Segment Open

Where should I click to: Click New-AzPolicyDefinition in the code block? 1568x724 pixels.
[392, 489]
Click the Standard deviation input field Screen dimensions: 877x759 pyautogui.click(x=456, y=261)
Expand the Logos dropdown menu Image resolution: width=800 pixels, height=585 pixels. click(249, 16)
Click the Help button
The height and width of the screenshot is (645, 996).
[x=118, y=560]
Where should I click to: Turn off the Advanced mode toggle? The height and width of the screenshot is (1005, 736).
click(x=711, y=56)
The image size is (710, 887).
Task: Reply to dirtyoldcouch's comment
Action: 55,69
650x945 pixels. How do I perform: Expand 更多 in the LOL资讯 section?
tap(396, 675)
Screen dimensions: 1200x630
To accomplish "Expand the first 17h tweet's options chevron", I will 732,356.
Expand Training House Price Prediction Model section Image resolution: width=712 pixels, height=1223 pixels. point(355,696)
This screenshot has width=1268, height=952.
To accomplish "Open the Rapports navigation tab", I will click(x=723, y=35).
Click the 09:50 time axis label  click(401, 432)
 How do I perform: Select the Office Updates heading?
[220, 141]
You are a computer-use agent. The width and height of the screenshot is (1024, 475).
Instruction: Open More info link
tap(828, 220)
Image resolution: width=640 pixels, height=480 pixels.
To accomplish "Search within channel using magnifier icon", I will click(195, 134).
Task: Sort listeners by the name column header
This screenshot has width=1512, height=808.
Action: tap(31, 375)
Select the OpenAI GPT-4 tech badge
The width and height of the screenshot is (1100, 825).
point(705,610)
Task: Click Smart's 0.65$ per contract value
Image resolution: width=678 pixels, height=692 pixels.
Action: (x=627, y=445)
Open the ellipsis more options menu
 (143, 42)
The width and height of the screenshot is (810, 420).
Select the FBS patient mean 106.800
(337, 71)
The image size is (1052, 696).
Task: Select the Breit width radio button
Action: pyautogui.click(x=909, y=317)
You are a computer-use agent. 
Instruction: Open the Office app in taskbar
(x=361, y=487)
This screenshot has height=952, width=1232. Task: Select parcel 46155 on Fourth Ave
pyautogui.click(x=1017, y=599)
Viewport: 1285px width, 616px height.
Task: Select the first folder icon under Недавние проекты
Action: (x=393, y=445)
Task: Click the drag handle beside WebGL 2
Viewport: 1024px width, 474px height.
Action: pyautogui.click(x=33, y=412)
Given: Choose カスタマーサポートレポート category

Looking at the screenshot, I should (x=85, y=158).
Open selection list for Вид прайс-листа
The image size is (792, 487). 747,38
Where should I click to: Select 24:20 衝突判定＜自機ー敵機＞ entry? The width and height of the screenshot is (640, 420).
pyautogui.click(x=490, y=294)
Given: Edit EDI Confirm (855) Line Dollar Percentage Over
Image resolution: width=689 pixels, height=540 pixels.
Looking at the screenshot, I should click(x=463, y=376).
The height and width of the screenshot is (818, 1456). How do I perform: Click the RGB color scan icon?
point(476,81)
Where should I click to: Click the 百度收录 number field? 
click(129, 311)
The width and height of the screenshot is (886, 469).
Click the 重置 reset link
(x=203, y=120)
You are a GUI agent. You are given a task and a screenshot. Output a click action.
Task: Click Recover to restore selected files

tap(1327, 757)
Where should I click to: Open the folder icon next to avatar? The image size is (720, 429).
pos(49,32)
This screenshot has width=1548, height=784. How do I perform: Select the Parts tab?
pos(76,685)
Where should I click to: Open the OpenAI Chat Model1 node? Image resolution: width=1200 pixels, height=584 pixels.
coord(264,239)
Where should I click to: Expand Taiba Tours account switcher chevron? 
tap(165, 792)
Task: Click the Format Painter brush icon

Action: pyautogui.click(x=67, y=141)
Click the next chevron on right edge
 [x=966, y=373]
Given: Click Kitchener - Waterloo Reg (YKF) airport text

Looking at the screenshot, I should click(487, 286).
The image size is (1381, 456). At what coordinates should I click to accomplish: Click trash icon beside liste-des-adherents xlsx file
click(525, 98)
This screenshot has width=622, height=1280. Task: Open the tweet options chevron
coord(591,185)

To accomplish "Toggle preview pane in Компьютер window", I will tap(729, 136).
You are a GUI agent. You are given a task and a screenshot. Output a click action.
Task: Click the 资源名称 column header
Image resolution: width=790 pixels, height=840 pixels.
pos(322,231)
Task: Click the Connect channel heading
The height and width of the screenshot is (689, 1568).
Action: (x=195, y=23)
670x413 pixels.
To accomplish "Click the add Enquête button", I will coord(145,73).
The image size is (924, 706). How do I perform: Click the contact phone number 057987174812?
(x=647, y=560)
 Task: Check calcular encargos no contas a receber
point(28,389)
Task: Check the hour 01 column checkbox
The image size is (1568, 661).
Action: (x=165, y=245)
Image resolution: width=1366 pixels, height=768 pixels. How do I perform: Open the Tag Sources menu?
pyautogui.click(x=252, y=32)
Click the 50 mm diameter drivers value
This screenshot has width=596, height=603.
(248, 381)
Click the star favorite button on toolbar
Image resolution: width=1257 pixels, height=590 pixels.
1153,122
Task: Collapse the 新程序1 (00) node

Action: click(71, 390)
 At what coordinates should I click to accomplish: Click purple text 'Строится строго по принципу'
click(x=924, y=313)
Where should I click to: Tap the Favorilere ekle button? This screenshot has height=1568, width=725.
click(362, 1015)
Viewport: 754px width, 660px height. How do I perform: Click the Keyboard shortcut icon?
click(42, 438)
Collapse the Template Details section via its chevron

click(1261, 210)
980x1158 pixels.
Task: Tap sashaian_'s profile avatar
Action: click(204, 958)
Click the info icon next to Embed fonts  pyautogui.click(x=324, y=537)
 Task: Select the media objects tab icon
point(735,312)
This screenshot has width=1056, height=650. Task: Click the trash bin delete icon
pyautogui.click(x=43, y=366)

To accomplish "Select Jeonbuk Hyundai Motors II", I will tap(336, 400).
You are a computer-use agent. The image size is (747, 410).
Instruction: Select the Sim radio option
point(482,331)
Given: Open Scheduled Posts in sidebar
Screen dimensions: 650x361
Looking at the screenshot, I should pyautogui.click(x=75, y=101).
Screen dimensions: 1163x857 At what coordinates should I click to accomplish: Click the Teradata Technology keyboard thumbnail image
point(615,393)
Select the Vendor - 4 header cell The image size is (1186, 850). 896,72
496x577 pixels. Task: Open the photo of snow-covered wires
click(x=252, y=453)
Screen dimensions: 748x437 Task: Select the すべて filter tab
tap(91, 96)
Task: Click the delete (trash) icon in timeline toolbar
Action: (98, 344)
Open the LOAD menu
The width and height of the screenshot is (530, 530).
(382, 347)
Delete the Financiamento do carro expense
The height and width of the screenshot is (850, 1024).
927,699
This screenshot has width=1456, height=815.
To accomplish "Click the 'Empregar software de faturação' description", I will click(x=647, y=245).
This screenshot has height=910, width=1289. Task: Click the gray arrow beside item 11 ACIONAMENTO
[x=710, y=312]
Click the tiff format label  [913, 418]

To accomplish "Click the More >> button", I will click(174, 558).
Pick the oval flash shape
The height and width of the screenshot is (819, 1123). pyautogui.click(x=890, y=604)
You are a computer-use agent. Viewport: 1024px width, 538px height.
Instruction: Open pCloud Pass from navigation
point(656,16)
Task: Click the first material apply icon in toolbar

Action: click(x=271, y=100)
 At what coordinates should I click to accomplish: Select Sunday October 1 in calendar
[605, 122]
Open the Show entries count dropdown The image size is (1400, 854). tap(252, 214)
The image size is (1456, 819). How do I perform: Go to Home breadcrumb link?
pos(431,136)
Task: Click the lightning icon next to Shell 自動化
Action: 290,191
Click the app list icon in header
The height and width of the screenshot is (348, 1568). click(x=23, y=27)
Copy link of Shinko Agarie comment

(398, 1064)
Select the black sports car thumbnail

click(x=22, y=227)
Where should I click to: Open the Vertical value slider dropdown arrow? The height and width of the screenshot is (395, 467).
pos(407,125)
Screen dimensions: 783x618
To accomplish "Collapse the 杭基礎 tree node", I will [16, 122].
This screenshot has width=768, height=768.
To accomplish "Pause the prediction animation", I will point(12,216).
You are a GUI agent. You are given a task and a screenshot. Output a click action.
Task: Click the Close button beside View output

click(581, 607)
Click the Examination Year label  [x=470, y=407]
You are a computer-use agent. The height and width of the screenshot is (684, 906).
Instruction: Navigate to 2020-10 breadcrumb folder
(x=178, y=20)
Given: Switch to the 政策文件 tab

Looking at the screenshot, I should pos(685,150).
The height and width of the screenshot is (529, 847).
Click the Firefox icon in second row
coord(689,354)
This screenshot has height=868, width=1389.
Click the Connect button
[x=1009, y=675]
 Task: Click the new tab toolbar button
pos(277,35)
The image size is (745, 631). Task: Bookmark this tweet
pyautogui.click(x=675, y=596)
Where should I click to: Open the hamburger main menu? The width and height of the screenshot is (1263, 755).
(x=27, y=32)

Segment Closed

Problem statement - In the entries above, the lines between the one holding "The height and width of the screenshot is (689, 1568)." and the one holding "Select the Vendor", inclusive, are to be printed exactly as written, and those alone.

Answer to this task -
The height and width of the screenshot is (689, 1568).
Action: (x=195, y=23)
670x413 pixels.
To accomplish "Click the add Enquête button", I will coord(145,73).
The image size is (924, 706). How do I perform: Click the contact phone number 057987174812?
(x=647, y=560)
 Task: Check calcular encargos no contas a receber
point(28,389)
Task: Check the hour 01 column checkbox
The image size is (1568, 661).
Action: (x=165, y=245)
Image resolution: width=1366 pixels, height=768 pixels. How do I perform: Open the Tag Sources menu?
pyautogui.click(x=252, y=32)
Click the 50 mm diameter drivers value
This screenshot has width=596, height=603.
(248, 381)
Click the star favorite button on toolbar
Image resolution: width=1257 pixels, height=590 pixels.
1153,122
Task: Collapse the 新程序1 (00) node

Action: click(71, 390)
 At what coordinates should I click to accomplish: Click purple text 'Строится строго по принципу'
click(x=924, y=313)
Where should I click to: Tap the Favorilere ekle button? This screenshot has height=1568, width=725.
click(362, 1015)
Viewport: 754px width, 660px height. How do I perform: Click the Keyboard shortcut icon?
click(42, 438)
Collapse the Template Details section via its chevron

click(1261, 210)
980x1158 pixels.
Task: Tap sashaian_'s profile avatar
Action: click(204, 958)
Click the info icon next to Embed fonts  pyautogui.click(x=324, y=537)
 Task: Select the media objects tab icon
point(735,312)
This screenshot has width=1056, height=650. Task: Click the trash bin delete icon
pyautogui.click(x=43, y=366)

To accomplish "Select Jeonbuk Hyundai Motors II", I will tap(336, 400).
You are a computer-use agent. The image size is (747, 410).
Instruction: Select the Sim radio option
point(482,331)
Given: Open Scheduled Posts in sidebar
Screen dimensions: 650x361
Looking at the screenshot, I should pyautogui.click(x=75, y=101).
Screen dimensions: 1163x857 At what coordinates should I click to accomplish: Click the Teradata Technology keyboard thumbnail image
point(615,393)
Select the Vendor - 4 header cell The image size is (1186, 850). 896,72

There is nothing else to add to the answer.